Previous technologies often limited themselves to converting still images or required footage from multiple cameras. They also struggled with complex lighting and movement, resulting in unnatural-looking footage.
EgoX, however, can generate high-quality first-person videos using just a single third-person perspective video. The research team has successfully modeled the intricate relationship between head movement and actual field of view, allowing for seamless perspective transitions as the head turns.
This technology has proven its versatility, performing consistently across various everyday scenarios such as cooking, exercising, and working. It opens up new avenues for obtaining high-quality first-person perspective data from existing footage without the need for specialized wearable devices.
Industry experts predict that EgoX will have far-reaching implications across multiple sectors. In AR, VR, and metaverse applications, it can transform standard videos into immersive, first-person experiences, significantly enhancing user engagement.
Notably, it could serve as crucial data for imitation learning in robotics, where machines learn by observing human actions. This breakthrough could accelerate advancements in both robotics and AI development. It also paves the way for innovative video services, such as viewing sports broadcasts or vlogs from the perspective of athletes or content creators.
Professor Jo emphasized that this research transcends mere video conversion technology. It demonstrates AI’s capacity to comprehend and reconstruct human vision and spatial awareness. It anticipates a future where anyone can create and experience immersive content using pre-existing footage.

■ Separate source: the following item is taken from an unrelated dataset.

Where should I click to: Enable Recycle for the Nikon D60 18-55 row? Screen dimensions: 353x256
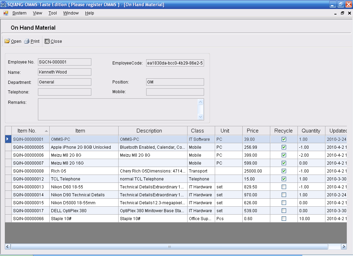[283, 187]
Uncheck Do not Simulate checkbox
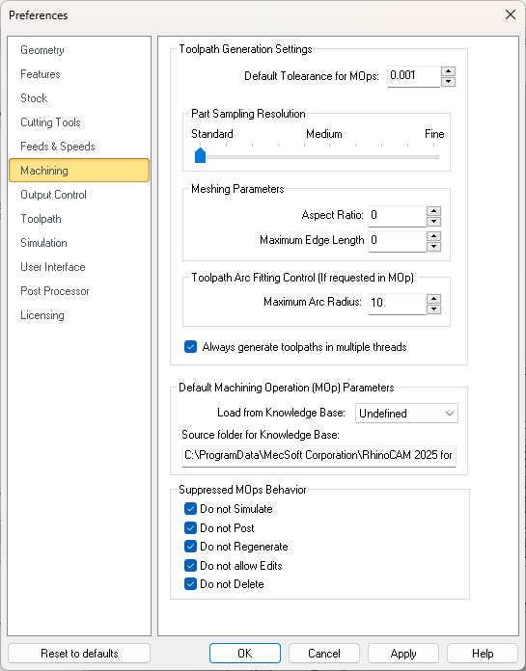The width and height of the screenshot is (526, 671). pyautogui.click(x=190, y=509)
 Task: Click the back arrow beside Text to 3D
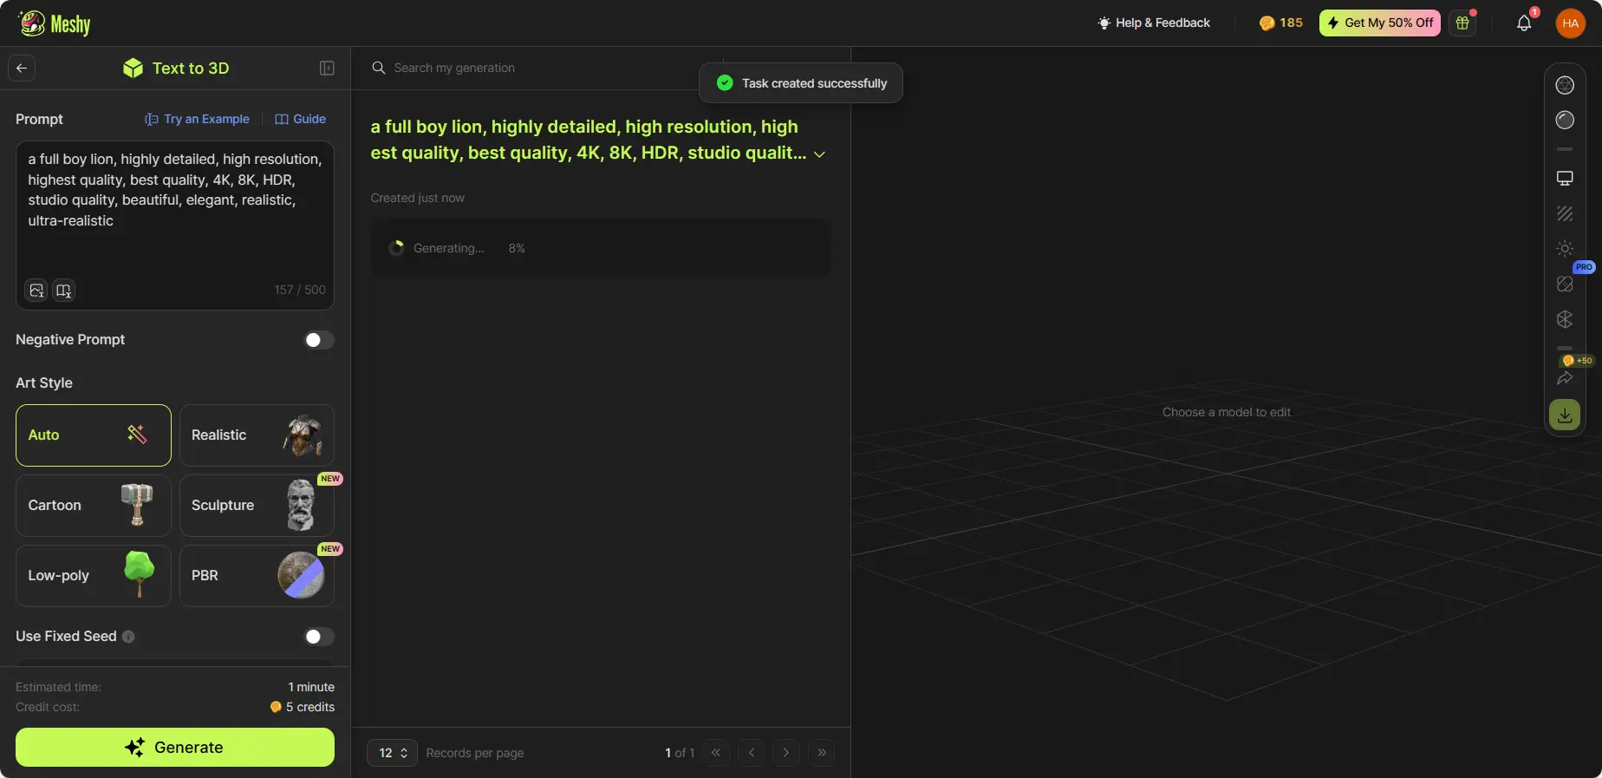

The groundbreaking research, co-authored by KAIST Doctor of Philosophy (PhD) candidates Kang Tae-woong and Kim Ki-nam, along with Seoul National University undergraduate researcher Kim Do-hyun, is set to be presented at the prestigious IEEE CVPR international conference in Colorado on June 3.
The paper, pre-released on arXiv last year, has already garnered significant attention from tech giants like Nvidia and Meta, as well as the broader AI industry and academic community.